* _Data for processing_:
▶
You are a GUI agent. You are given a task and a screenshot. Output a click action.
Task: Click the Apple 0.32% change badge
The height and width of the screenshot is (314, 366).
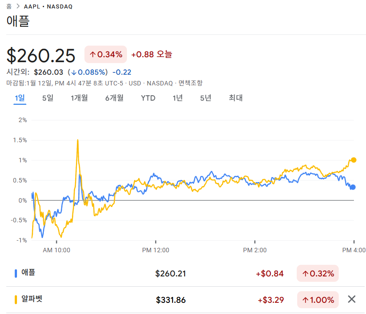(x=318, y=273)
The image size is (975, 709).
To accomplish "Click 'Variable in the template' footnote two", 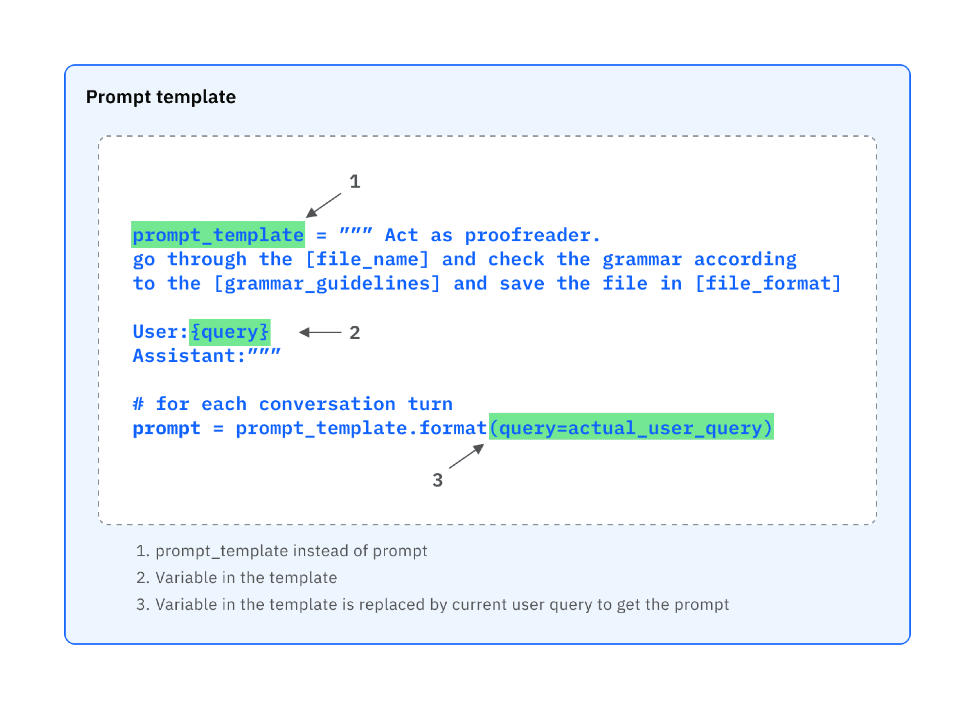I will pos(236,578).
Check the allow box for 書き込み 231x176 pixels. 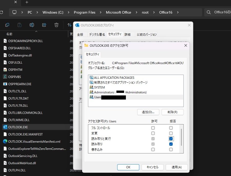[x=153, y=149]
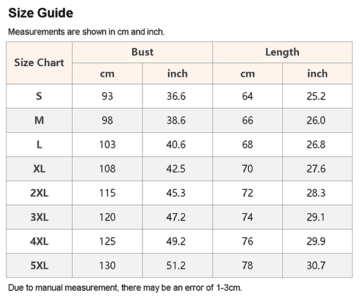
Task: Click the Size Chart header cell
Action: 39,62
◀
▶
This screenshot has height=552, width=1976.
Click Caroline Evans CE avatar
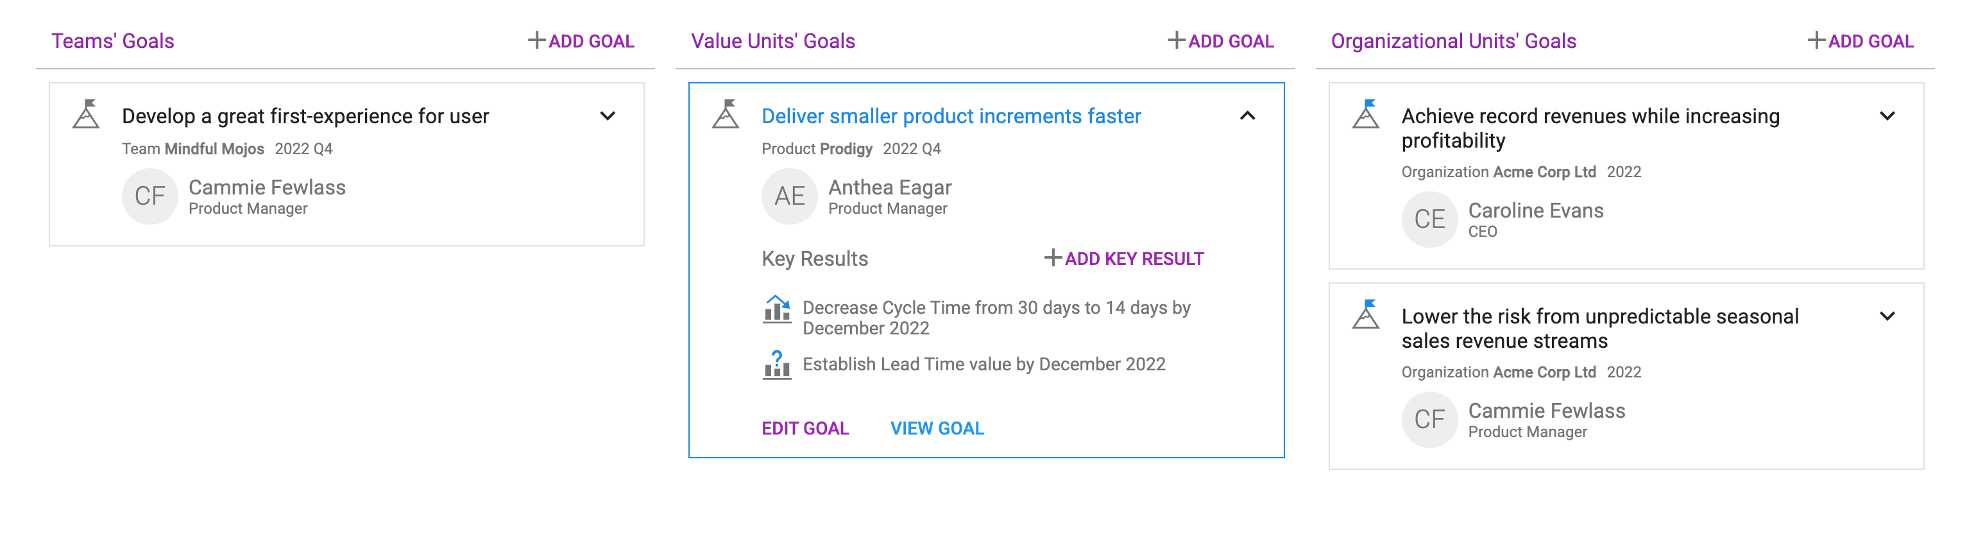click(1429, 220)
◀
* _Written problem_: Display each line of the material above that contains the word "screenshot".

* _Result_:
You are a GUI agent. You are given a task and a screenshot. Output a click action.
The height and width of the screenshot is (314, 366).
This screenshot has height=552, width=1976.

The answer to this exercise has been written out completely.